- Opening Delimiter -

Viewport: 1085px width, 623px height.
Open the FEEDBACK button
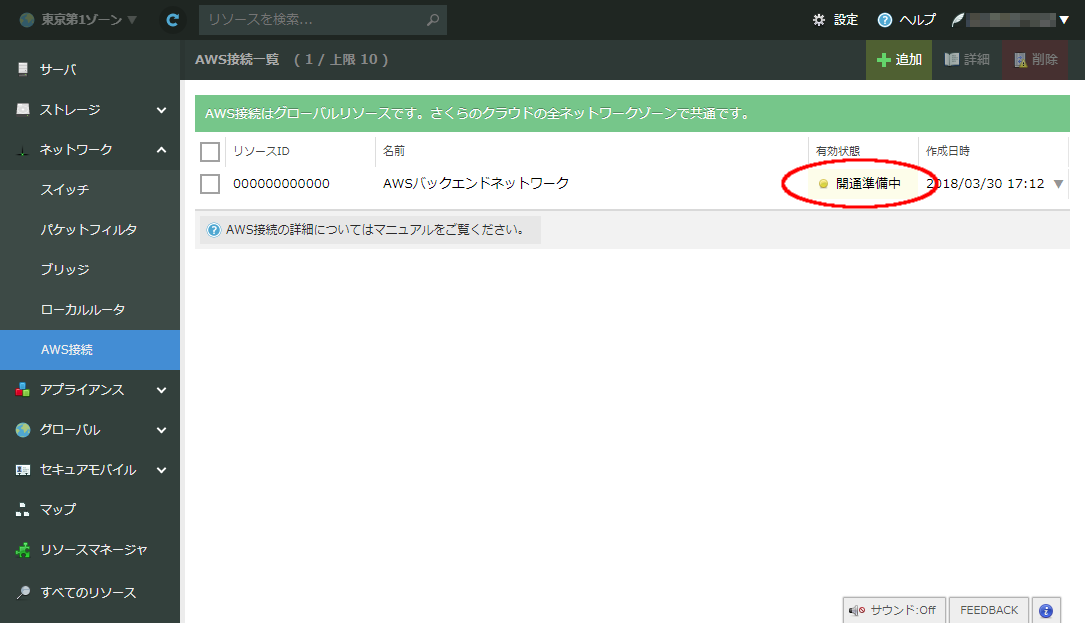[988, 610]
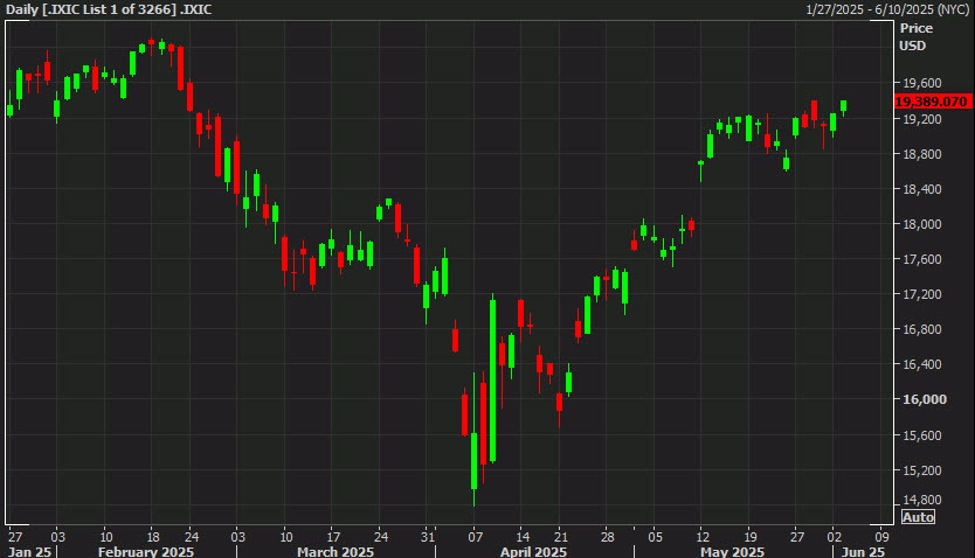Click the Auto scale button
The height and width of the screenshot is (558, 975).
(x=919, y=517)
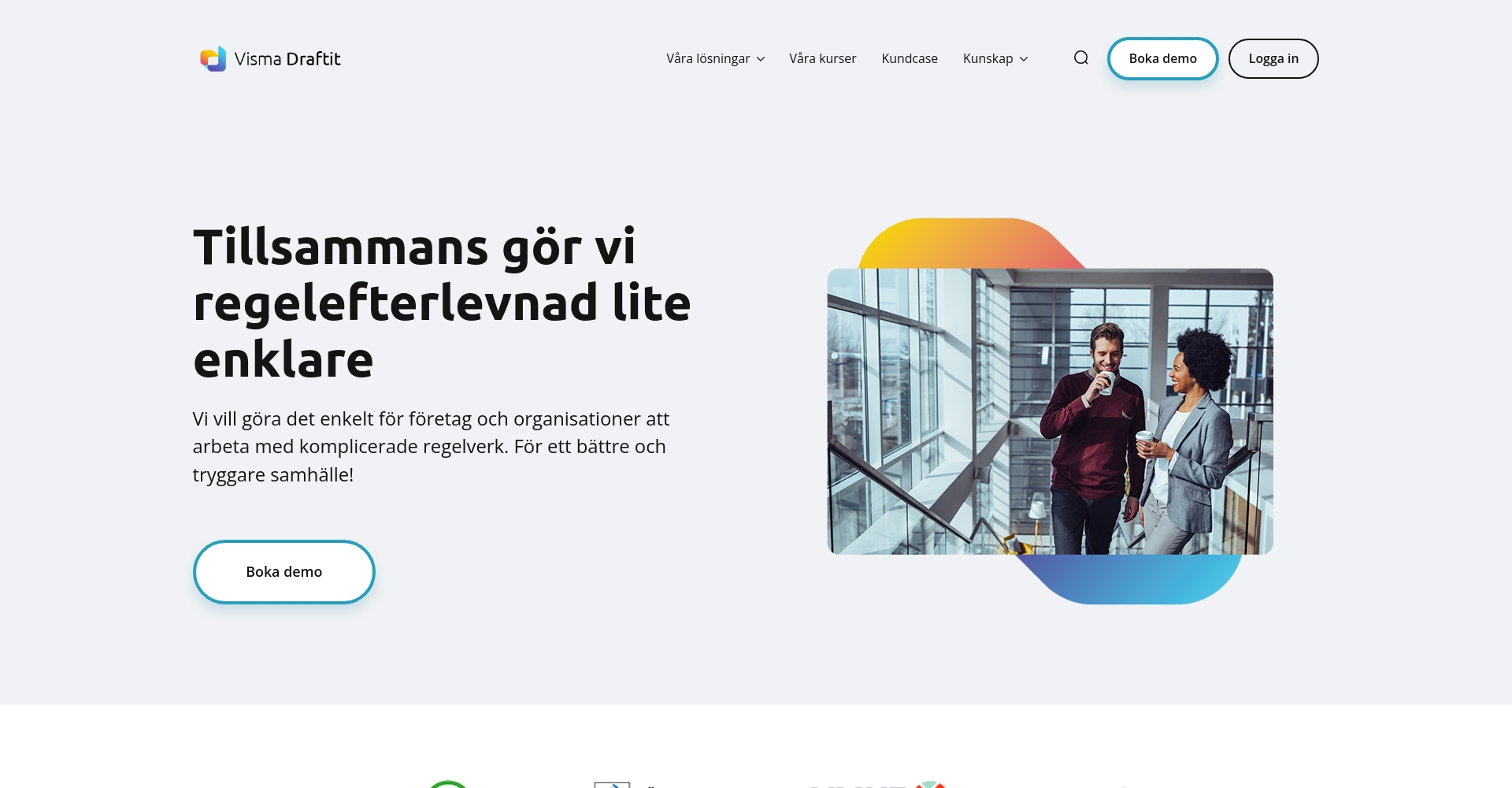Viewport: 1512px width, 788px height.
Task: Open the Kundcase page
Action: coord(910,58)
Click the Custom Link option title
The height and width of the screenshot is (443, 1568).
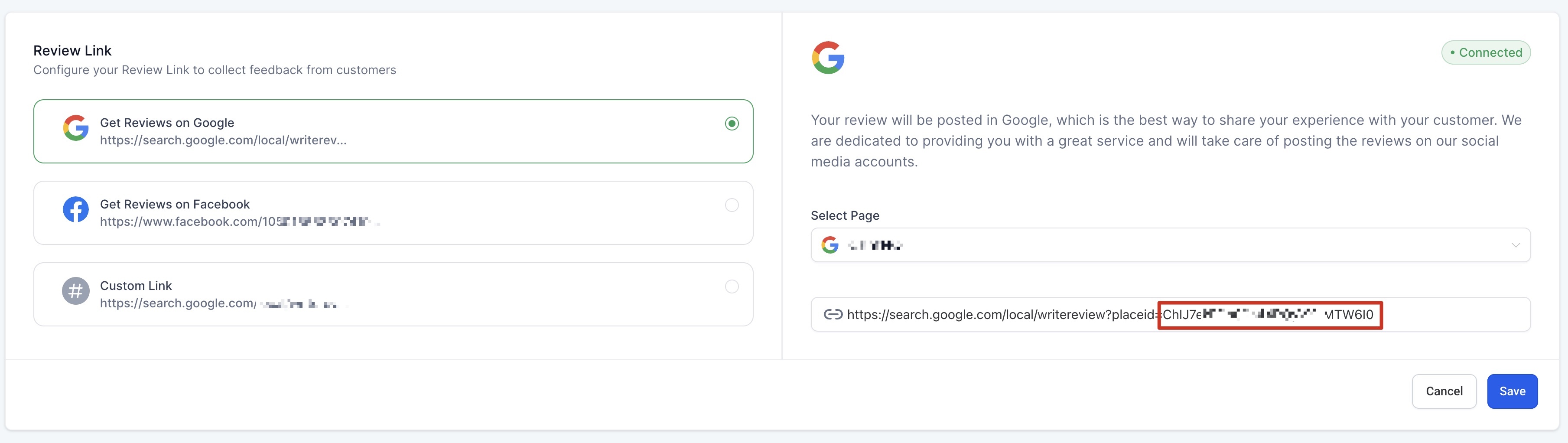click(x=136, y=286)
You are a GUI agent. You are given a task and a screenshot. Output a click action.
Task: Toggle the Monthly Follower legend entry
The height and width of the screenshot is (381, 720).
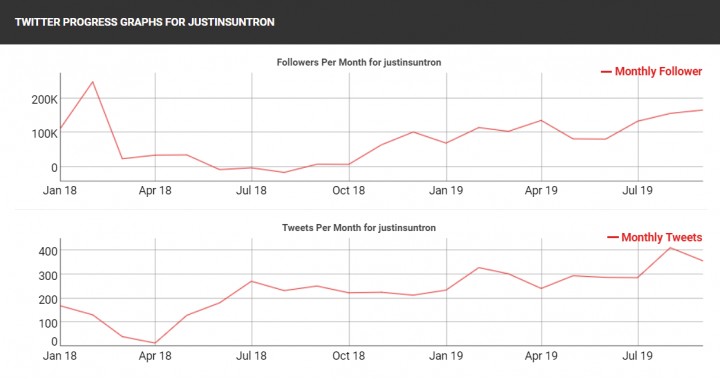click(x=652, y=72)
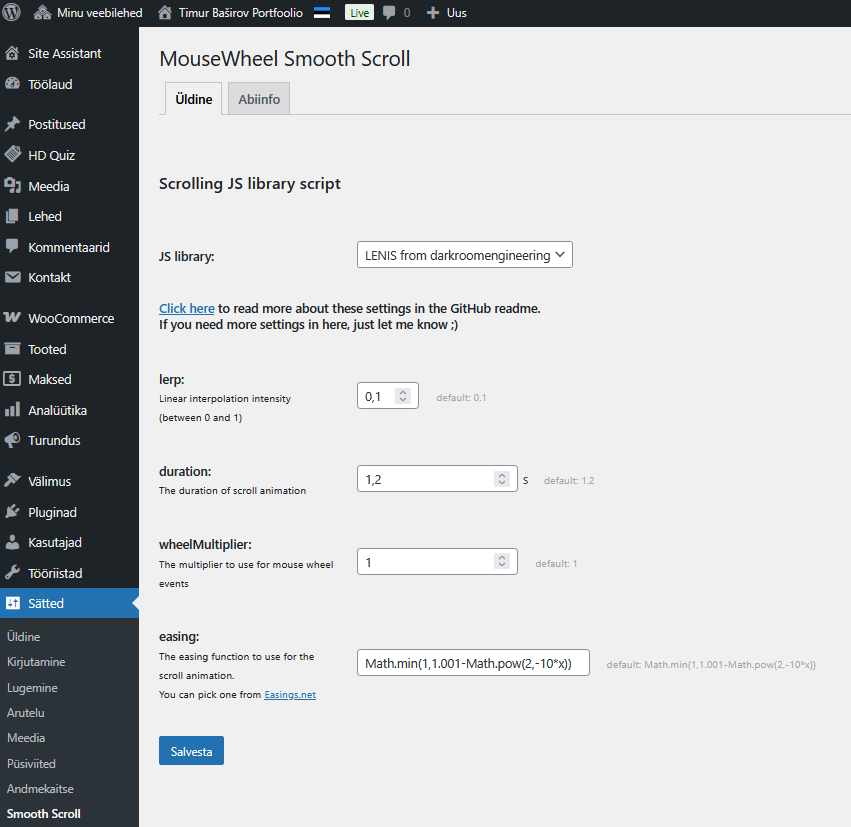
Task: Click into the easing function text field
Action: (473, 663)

- Closing Delimiter -

What you are asked to do :: When you find the line that contains "Task: Toggle the", retype it and every line after it through the end of the data above, exactly, with no pictures.

Reply ::
Task: Toggle the Monthly Follower legend entry
The height and width of the screenshot is (381, 720).
click(x=652, y=72)
Task: Click into the easing function text field
Action: (473, 663)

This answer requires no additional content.